Building a Security Data Lake Strategy

The high volumes of security data that cloud environments generate leave security teams swimming in data, but many feel like they need a life preserver to improve their incident response capabilities.

Enter security data lakes. As the costs associated with data retention become overwhelming, organizations are embracing the idea of security data lakes and data warehouses. These data repositories enable organizations to store large amounts of security data, typically types not immediately required for search and analysis. While they reduce the overall total cost of ownership, organizations should still understand why they need a security data lake strategy to optimize their investment and gain their hoped-for benefits.

Why Do Organizations Use Security Data Lakes?

Security data lakes enable organizations to centralize their collected security data using a cost-effective, long-term storage solution. Security data lakes, like Amazon Security Lake, offer various benefits, including:

Cost reductions: storage without the licensing costs associated with traditional security information and event management (SIEM) systems
Scalability: faster investigations by scaling up computing resources and enabling collaboration
Flexibility: management for different data types, including structured, unstructured, and semi-structured data
High-fidelity alerts: correlation across more data reduces the number of false alerts
Compliance: historical data retention to meet legal, regulatory, and internal policy requirements
Improved decision-making: data storage and processing to leverage security analytics

What is Data Lake Architecture?

Data lake architecture supports ingesting data across various sources and formats so organizations can achieve real-time storage and analysis.

Data sources

A security data lake acts as a centralized repository, storing data from various sources, including:

Software-as-a-Service (SaaS) applications
Cloud environments, like AWS CloudWatch and Azure
Network devices, like firewalls
Endpoint detection and response (EDR) tools

By centralizing security telemetry from numerous tools and environments, security data lakes improve visibility and facilitate thorough security investigations.

Data Ingestion

Data ingestion is the process of importing data into a data lake. As part of this process, the data should be parsed and normalized, providing a standardized format to facilitate correlation and analysis.

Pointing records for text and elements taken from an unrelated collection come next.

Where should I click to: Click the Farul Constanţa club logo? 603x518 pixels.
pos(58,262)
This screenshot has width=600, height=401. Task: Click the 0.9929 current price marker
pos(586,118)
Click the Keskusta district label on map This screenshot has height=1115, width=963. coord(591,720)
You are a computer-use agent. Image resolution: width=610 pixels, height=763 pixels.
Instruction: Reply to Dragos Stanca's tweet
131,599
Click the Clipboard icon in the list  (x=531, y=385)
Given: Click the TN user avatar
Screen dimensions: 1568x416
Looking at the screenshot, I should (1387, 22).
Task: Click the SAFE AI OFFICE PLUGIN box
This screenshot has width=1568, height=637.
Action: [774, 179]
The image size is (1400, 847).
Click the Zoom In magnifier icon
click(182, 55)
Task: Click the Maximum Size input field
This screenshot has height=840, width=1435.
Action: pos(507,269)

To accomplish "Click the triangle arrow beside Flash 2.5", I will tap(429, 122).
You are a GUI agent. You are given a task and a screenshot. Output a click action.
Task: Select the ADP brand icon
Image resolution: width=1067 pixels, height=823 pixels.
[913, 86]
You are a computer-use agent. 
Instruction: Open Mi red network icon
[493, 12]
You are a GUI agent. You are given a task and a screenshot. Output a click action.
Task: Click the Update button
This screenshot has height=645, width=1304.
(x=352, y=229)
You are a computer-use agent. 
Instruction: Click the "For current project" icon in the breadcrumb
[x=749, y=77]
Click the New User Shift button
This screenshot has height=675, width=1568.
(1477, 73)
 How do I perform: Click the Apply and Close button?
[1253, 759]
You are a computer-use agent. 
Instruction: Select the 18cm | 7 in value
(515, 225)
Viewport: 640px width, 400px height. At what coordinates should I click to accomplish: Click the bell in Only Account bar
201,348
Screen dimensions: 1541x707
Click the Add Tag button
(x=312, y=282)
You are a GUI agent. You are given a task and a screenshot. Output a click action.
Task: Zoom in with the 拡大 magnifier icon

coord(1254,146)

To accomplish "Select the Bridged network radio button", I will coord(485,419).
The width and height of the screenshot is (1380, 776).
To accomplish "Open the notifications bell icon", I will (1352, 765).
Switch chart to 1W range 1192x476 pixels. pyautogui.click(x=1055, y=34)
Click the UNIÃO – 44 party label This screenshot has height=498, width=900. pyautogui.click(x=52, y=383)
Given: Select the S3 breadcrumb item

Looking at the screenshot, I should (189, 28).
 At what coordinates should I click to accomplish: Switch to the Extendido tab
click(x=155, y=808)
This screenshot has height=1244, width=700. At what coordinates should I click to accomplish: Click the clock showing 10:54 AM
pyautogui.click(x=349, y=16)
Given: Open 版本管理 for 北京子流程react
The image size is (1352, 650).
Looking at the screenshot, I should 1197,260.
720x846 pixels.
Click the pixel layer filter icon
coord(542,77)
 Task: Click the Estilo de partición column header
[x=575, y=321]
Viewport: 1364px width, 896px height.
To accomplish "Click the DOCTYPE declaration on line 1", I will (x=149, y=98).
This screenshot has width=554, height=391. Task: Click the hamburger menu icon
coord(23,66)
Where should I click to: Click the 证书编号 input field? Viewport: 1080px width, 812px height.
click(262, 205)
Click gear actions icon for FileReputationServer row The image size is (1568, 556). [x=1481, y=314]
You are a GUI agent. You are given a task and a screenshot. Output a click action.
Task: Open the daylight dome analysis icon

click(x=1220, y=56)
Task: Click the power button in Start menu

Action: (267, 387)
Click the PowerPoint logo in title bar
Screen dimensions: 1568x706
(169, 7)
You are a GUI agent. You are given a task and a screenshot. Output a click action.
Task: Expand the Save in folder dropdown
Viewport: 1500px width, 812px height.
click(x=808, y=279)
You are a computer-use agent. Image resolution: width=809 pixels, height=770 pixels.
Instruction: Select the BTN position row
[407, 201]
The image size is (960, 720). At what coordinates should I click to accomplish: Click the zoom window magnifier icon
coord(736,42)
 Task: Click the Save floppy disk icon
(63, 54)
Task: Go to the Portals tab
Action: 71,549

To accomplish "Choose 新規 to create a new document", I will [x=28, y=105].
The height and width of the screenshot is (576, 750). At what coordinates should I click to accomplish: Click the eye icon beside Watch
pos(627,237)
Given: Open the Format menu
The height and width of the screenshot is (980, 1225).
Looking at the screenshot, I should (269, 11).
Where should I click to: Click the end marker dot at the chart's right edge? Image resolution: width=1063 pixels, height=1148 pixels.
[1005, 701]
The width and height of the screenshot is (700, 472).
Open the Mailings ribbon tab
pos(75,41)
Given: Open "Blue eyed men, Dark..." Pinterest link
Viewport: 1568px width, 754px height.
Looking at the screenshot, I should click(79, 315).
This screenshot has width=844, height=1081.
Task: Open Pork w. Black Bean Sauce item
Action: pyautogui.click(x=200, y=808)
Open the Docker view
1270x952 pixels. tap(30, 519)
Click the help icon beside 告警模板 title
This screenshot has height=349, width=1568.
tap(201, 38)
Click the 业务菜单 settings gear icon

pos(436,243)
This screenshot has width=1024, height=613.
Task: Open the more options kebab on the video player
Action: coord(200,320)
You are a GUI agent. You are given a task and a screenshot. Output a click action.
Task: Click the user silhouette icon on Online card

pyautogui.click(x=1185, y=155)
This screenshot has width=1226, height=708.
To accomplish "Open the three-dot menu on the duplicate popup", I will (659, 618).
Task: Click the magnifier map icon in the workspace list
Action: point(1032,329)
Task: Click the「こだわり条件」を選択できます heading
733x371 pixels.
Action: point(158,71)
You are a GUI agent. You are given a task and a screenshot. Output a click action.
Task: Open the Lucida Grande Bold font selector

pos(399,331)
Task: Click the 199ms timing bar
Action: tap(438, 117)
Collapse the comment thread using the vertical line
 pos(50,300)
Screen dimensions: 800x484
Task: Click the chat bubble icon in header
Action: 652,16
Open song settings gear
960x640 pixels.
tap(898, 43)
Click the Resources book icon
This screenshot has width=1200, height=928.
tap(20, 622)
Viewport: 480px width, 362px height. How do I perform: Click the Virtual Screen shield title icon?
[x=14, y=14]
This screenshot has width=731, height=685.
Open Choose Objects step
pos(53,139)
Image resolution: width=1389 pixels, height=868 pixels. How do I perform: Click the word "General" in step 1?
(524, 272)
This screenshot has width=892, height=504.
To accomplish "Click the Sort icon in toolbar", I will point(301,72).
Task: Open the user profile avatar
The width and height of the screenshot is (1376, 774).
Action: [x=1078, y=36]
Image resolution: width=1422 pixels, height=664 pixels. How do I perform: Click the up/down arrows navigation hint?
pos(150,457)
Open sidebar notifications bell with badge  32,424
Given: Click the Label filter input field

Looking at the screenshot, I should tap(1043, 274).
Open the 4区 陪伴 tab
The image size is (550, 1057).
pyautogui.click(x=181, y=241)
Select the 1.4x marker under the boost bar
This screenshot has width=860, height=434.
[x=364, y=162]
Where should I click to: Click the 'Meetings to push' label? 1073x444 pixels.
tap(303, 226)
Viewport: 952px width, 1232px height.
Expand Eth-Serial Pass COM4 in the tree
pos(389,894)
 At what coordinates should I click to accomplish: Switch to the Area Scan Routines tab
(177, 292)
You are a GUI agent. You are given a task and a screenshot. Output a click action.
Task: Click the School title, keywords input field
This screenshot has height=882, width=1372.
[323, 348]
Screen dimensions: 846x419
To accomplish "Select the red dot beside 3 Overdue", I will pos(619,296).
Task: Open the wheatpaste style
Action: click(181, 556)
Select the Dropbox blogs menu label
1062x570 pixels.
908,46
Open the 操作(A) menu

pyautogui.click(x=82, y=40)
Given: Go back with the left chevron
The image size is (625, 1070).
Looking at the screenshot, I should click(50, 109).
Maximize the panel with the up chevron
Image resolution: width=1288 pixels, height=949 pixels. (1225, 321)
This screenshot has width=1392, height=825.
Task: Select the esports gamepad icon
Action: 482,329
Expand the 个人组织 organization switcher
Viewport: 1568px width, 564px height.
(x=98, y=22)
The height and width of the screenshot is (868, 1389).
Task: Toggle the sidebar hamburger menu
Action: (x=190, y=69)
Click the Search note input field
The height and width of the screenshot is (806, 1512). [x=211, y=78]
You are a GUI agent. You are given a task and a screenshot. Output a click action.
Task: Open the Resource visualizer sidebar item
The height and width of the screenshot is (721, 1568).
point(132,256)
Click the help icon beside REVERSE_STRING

Data Storage And Processing

As a centralized repository, the data security lake enables organizations to retain massive and diverse data sets. They can achieve efficient data management with automation that enables them to balance storage costs, system performance, and data access.

Why design a security data lake strategy?

A security data lake strategy centers on creating a scalable, centralized repository to safeguard organizational assets from hidden and unknown threats. Unlike traditional SIEM solutions, security data lakes are designed to handle the sheer volume of security data affordably, providing both storage and compute scalability.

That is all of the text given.